La amenaza es aún más grave cuando también fracasa el modelo económico que sustenta la democracia. Los salarios británicos se encuentran estancados o en caída en términos reales desde 2008. Se rompió la promesa del siglo XX de que los niños crecerían disfrutando de un nivel de vida superior al de sus padres. La democracia liberal ofrece el ascenso social a través del mérito y el trabajo duro. Actualmente, los únicos medios confiables son la herencia y la suerte.

Esto constituye una violación del contrato implícito del voto. El permiso para gobernar se concede mediante elecciones, pero la fe en las elecciones se corroe cuando el voto no mejora la situación a lo largo de varios ciclos.
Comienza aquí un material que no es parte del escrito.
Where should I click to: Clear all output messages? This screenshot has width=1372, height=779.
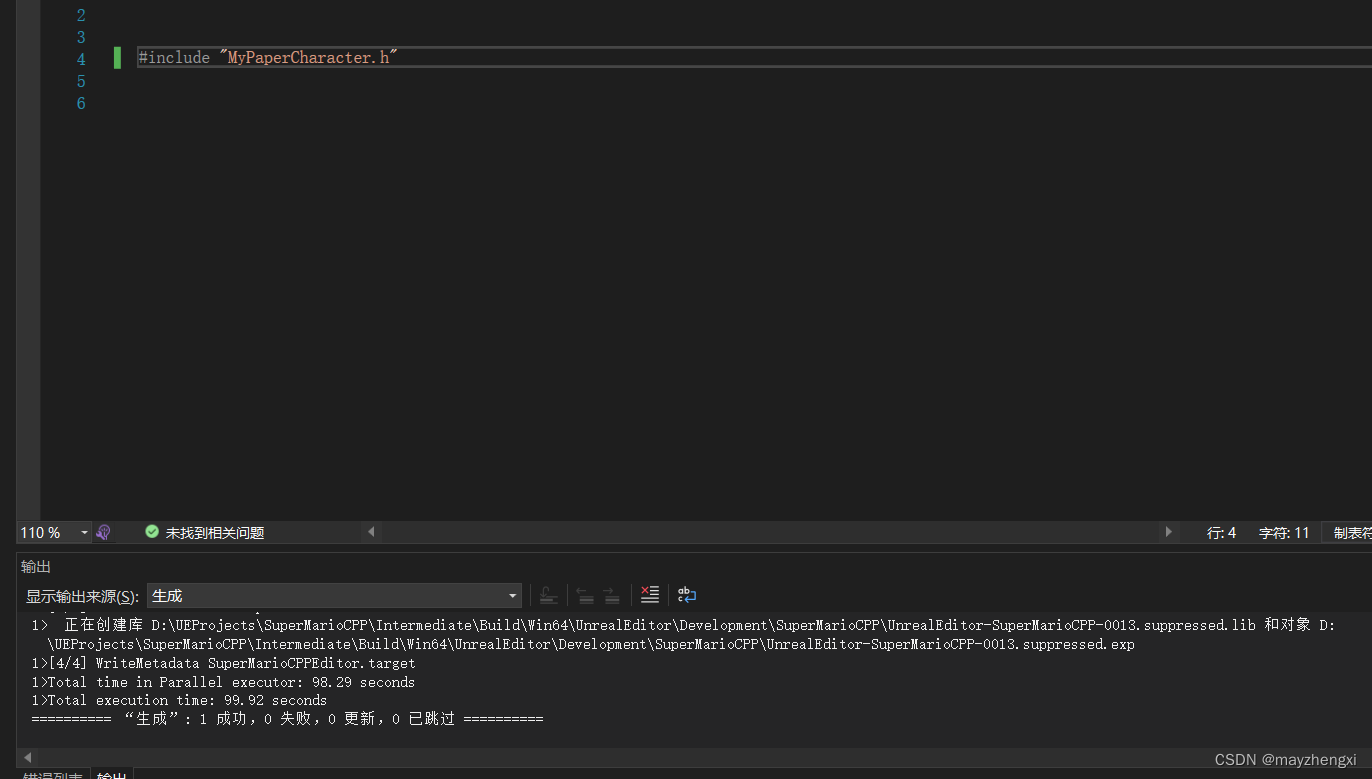[x=649, y=595]
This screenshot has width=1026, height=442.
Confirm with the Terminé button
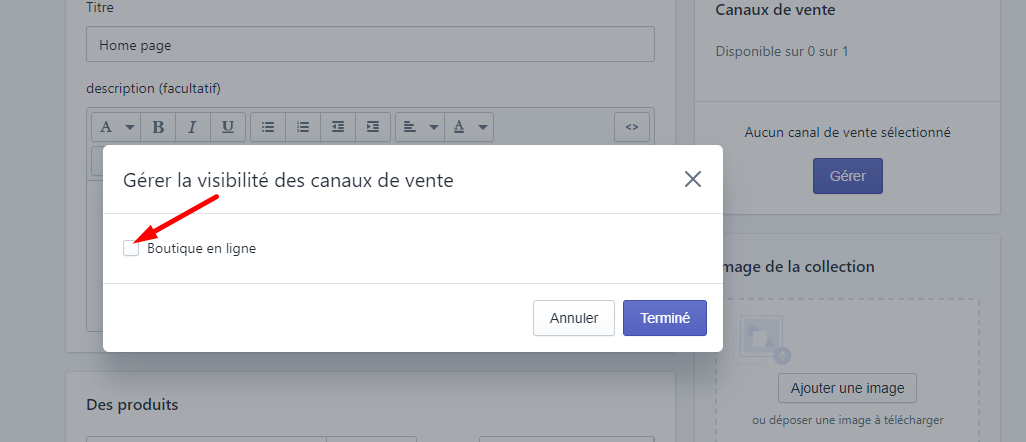[665, 318]
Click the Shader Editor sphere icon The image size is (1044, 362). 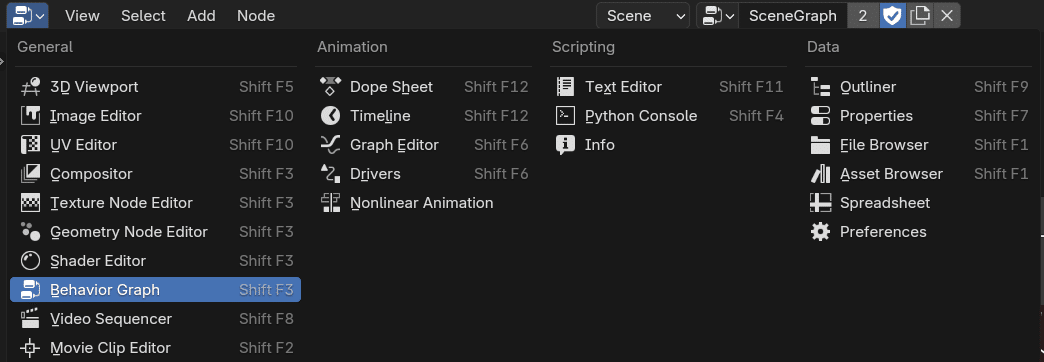point(31,261)
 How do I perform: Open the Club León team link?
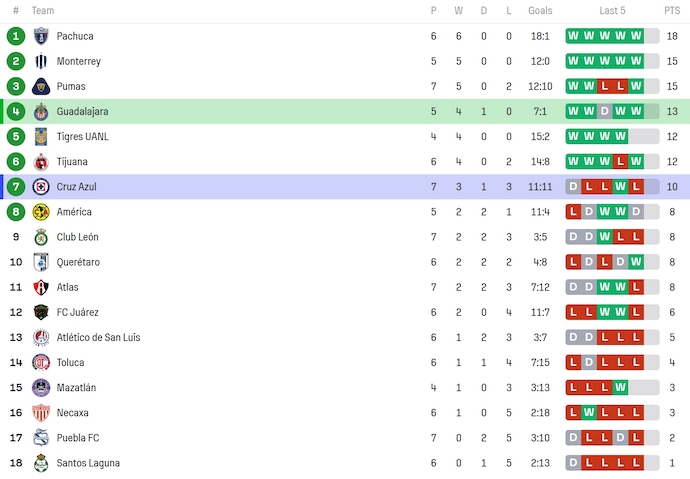77,237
Eso no es un problema para Putin o Xi. Los dictadores tienen sus métodos para lidiar con la desilusión popular. Sin embargo, para los demócratas, un persistente malestar económico es más amenazador desde el punto de vista existencial que cualquier ejemplo dado en Moscú o Beijing. No existe un modelo manifiestamente mejor, pero la resistencia de las sociedades occidentales necesita algo más que una expectativa complaciente de que todos los rivales colapsan tarde o temprano.

En esta nueva era que superficialmente parece ser una segunda guerra fría, la amenaza no proviene de otro bloque de poder. Reside en nuestra propia incapacidad para lidiar con los problemas complejos, y en el retroceso populista hacia la simplicidad, la frivolidad y la negación.

Rafael Behr es columnista de The Guardian.